[Saved entries]

————————

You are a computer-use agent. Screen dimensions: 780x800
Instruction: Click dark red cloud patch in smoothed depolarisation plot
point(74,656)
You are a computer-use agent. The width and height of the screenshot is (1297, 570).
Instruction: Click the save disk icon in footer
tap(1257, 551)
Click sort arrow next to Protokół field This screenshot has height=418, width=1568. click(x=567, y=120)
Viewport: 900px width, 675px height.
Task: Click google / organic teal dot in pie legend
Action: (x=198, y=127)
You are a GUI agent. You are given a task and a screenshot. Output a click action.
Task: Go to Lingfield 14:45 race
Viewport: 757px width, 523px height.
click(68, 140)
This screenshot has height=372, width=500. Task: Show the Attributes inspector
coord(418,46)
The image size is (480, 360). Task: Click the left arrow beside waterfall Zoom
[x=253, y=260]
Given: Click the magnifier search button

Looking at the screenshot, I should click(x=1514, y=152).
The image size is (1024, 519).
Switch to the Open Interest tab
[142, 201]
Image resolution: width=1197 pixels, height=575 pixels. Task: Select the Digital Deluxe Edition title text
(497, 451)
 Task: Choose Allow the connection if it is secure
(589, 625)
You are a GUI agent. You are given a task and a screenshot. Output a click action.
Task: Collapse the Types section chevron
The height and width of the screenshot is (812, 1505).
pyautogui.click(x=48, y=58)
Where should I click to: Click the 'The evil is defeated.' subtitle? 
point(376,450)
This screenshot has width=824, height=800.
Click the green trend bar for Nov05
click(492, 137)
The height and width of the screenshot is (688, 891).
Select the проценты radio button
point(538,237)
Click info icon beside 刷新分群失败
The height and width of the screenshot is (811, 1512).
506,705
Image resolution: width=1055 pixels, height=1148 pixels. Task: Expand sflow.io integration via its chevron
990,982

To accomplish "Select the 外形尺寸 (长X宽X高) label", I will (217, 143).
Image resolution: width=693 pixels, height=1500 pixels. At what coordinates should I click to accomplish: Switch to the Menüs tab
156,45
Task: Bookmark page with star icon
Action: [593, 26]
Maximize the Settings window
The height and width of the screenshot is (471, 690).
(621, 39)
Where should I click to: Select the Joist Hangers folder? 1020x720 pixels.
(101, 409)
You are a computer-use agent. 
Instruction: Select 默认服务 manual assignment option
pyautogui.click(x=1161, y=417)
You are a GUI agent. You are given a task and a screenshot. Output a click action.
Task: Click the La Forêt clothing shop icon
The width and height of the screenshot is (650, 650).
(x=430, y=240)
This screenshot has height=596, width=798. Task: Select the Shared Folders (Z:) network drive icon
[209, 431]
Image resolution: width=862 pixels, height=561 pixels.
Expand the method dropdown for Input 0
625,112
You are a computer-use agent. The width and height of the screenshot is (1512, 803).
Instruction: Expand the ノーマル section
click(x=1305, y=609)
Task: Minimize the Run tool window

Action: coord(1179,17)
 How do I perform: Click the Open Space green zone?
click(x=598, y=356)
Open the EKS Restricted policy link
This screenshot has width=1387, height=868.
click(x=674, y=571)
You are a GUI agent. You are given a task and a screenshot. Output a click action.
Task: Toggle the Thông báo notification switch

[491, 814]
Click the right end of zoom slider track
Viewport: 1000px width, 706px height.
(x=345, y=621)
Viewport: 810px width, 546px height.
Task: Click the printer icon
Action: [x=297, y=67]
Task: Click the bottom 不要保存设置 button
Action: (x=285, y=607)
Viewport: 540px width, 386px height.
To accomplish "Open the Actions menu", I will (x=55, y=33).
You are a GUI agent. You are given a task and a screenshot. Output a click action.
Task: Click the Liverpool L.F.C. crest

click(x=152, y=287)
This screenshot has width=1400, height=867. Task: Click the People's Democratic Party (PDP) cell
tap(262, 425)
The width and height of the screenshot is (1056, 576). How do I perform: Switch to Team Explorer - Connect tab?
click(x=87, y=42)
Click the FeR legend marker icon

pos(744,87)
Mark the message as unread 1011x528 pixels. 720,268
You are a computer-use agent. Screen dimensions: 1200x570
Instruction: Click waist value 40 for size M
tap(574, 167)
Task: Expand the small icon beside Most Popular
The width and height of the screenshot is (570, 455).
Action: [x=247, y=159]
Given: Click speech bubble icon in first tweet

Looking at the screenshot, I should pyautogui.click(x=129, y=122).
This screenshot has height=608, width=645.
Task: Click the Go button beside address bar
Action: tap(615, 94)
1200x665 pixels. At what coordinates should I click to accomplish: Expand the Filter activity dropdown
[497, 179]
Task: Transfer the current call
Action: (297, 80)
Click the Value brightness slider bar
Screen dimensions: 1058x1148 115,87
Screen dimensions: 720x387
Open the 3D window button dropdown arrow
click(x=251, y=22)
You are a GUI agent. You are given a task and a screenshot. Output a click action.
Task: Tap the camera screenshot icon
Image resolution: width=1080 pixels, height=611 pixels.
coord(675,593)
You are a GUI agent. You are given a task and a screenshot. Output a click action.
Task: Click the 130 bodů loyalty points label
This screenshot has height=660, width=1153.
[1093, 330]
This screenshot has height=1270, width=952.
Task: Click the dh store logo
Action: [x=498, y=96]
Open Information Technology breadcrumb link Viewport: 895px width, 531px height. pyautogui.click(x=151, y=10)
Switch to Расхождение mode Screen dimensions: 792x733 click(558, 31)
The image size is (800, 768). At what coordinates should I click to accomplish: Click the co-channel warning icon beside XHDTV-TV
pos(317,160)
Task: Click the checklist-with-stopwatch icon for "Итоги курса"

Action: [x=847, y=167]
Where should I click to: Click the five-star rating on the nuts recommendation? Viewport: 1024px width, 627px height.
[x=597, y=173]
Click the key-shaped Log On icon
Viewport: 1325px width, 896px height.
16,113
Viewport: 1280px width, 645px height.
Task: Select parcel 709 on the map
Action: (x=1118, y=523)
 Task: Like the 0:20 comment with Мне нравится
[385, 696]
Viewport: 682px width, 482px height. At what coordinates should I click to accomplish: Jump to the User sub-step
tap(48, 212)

————————

- **The problem**: Report the count, and only the count, of lines in the records above that contain "computer".

- **Solution to this task**: 5